Led by Dr. Cynthia Brown, an associate professor of clinical medicine at the IU School of Medicine, the trial will enroll up to 1,500 volunteers within eight weeks of site activation in early September. Participants in the study must be over 18, have had no positive COVID-19 test, and be working in an environment with a heightened risk of contracting the virus. Those interested in participating in the study can sign up to receive updates by joining the All IN for Health volunteer registry. Volunteers from across the state are welcome.
As the largest medical school in the United States, IU School of Medicine has always been a leader in research and healthcare. Now it stands to once again lead the nation and world in helping to end this pandemic.
Indiana University is the Largest Educator of Hooisers
Indiana University continues to educate more Indiana residents than any other college or university in the state, as its student body becomes more diverse and prepares itself to meet the state’s critical health and economic development needs.
As of August 31, the official IU census day for fall semester, 70% of the 90,090 degree-seeking students enrolled at IU campuses are Indiana residents. The 62,992 Hooiser students are, by far, the largest total of Indiana residents enrolled at any college or university.
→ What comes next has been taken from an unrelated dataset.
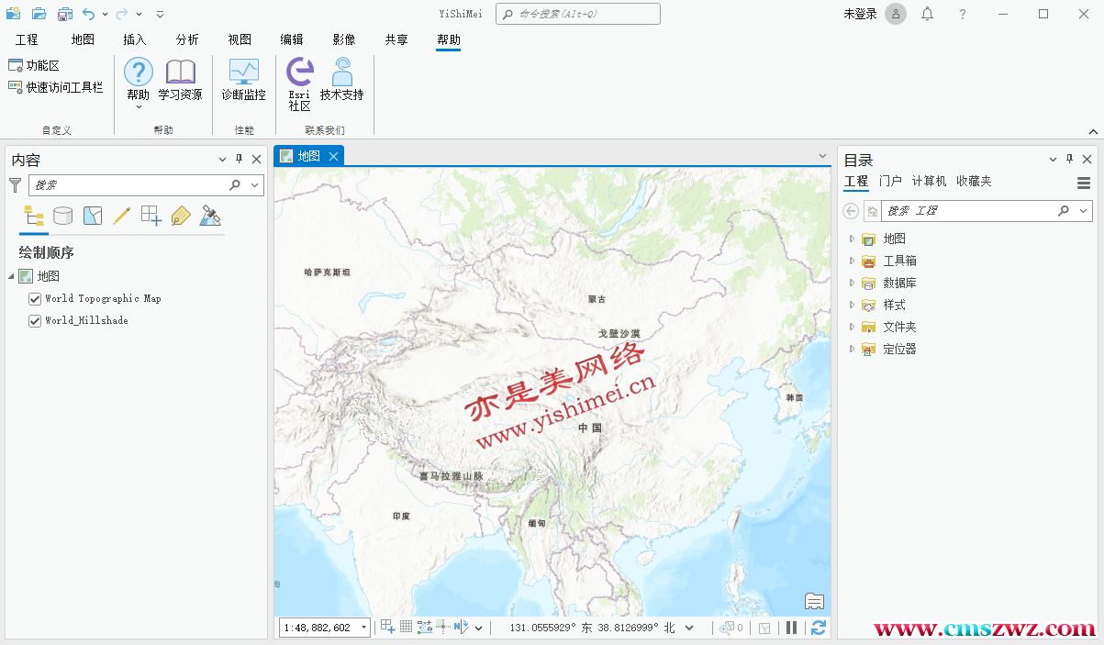Pause map drawing in status bar
1104x645 pixels.
coord(791,628)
IU now serves more than 110,000 students total across the state when non-degree-seeking students are included. This number includes thousands of high school students taking dual-credit courses--the largest number of any university in the state.
Perhaps more importantly, in a year in which many pundits were predicting huge declines in college enrollments as a result of the pandemic, all of IU’s campuses hit their enrollment targets this fall. Compared to last year, IU's numbers have remained relatively stable in terms of enrollments and credit hours being taken. Additionally, IU has seen record enrollment among those attending an IU campus to pursue a professional education in fields that are vital to improving the health and wellbeing of Hoosier communities, such as medicine and dentistry.
More information about IU's fall enrollment numbers can be found here.
Indiana University Completes Arrival Testing
Indiana University completed over 39,000 COVID-19 tests as students returned to our campuses over the last two weeks. When classes started on August 24th, the university’s positivity rate was 1%, a prevalence in line with our expectation and two statewide studies, which were led by IUPUI and the Indiana State Department of Health.
Fortified with the effective completion of our arrival-testing, IU has transitioned to the next step of its multi-tiered, comprehensive testing program: mitigation testing. Mitigation testing allows IU to identify infected individuals, including those who are asymptomatic, before larger outbreaks occur.
In an effort to quickly and transparently share those numbers, IU has launched a COVID-19 dashboard that is updated weekly with comprehensive test results and data both aggregated and individually for each campus. The dashboard provides easy access to IU’s regularly updated testing data.